Some of the Louvre’s most famous pieces of art will be viewable online completely free of charge, according to a March 26 news release.
"Today, the Louvre unveils its treasures, even the most unknown," Jean-Luc Martinez, president and director of the Louvre museum, said.
FILE - A picture taken on Jan. 8, 2021 at the Louvre Museum in Paris shows the empty "Grande Gallerie", as the Museum remains closed due to the COVID-19 pandemic.
Art enthusiasts will be able to access thousands of pieces in the Louvre’s online archive. The museum will allow access to view pieces that are not only on display in the museum itself, but may have otherwise been in storage, on loan, or on deposit, according to the Louvre.
The Louvre estimates that about 482,000 pieces of art belonging to France’s national collections are accessible through its digitized collection database, collections.louvre.fr, but that’s only three-quarters of the entire archive.
The website was also recently revamped to allow translations in Spanish, English and Chinese for international visitors.
The digital archive is categorized by the type of art that is featured, and includes jewelry, sculptures and textiles. The website also allows extensive and detailed searches for anyone looking for a particular piece of art, as well as full-text descriptions of each piece.
"The beauty of our heritage is just a click away.
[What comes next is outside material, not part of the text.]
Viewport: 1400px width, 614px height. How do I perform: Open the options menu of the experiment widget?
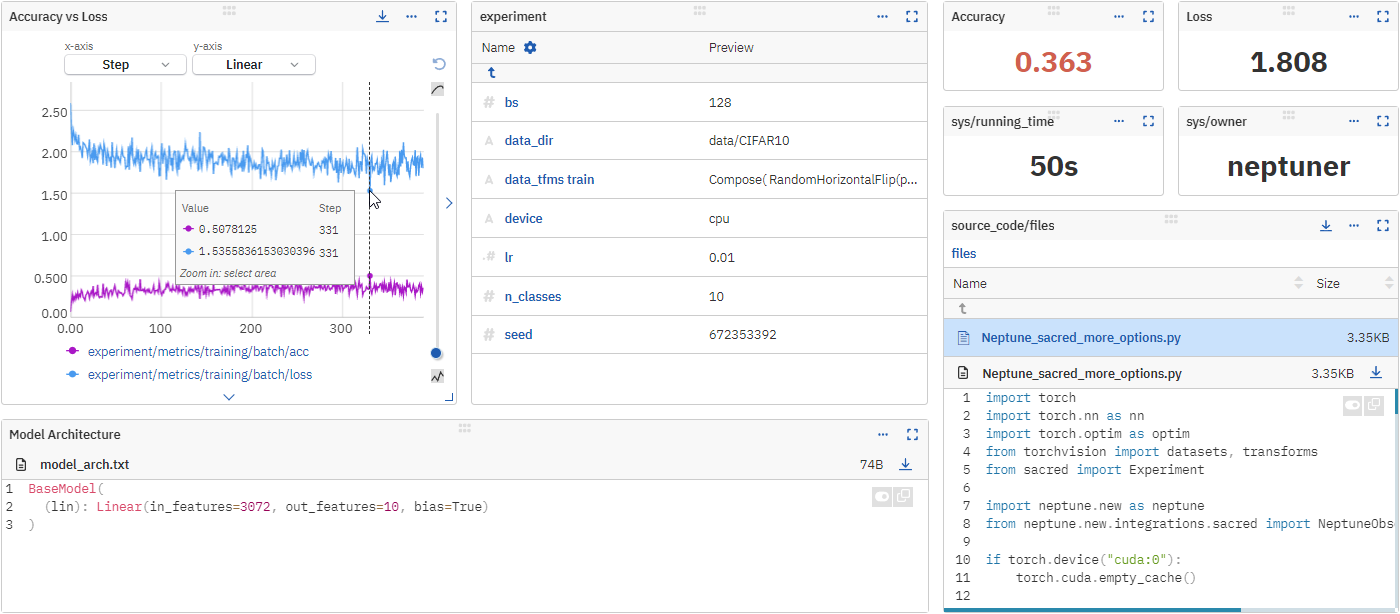click(882, 16)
I am convinced that this digital development will further increase the desire of our audiences to physically come to the Palais to discover the works in their materiality," Martinez said.
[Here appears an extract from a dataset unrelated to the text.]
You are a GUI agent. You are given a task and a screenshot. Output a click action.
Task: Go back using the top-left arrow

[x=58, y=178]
It’s uncertain when the famed Paris museum will reopen, after being closed to the public on Oct. 30 in line with the French government’s COVID-19 containment measures.
Before the pandemic, staff walked out, complaining they couldn’t handle the overcrowding with 30,000-40,000 visitors a day.
The forced closure granted museum officials a golden opportunity to carry out long-overdue refurbishments that were simply not possible with nearly 10 million visitors a year. Unlike the first lockdown, which brought all Louvre activities to a halt, the second has seen some 250 of the museum employees remain at work.
The French government’s count of COVID-19 patients in ICUs and hospital surveillance units climbed to 4,974 on March 29. That is past the last high-point of 4,919 ICU cases on Nov. 16, when France was also gripped by a virus surge and was locked down in response.
ICU admissions are increasing by double digits on a daily basis. Doctors are increasingly sounding the alarm that they may have to start turning patients away for ICU care, particularly in the Paris region.
"We are in a crisis situation," said Dr. Jacques Ballout of the Pierre Beregevoy Hospital in the Burgundy town of Nevers. His hospital’s 12-bed intensive care ward is at capacity with COVID and non-COVID patients.
"We’ll see if we can stay the course. It all depends on the infections," Ballout told The Associated Press.
The Associated Press contributed to this report.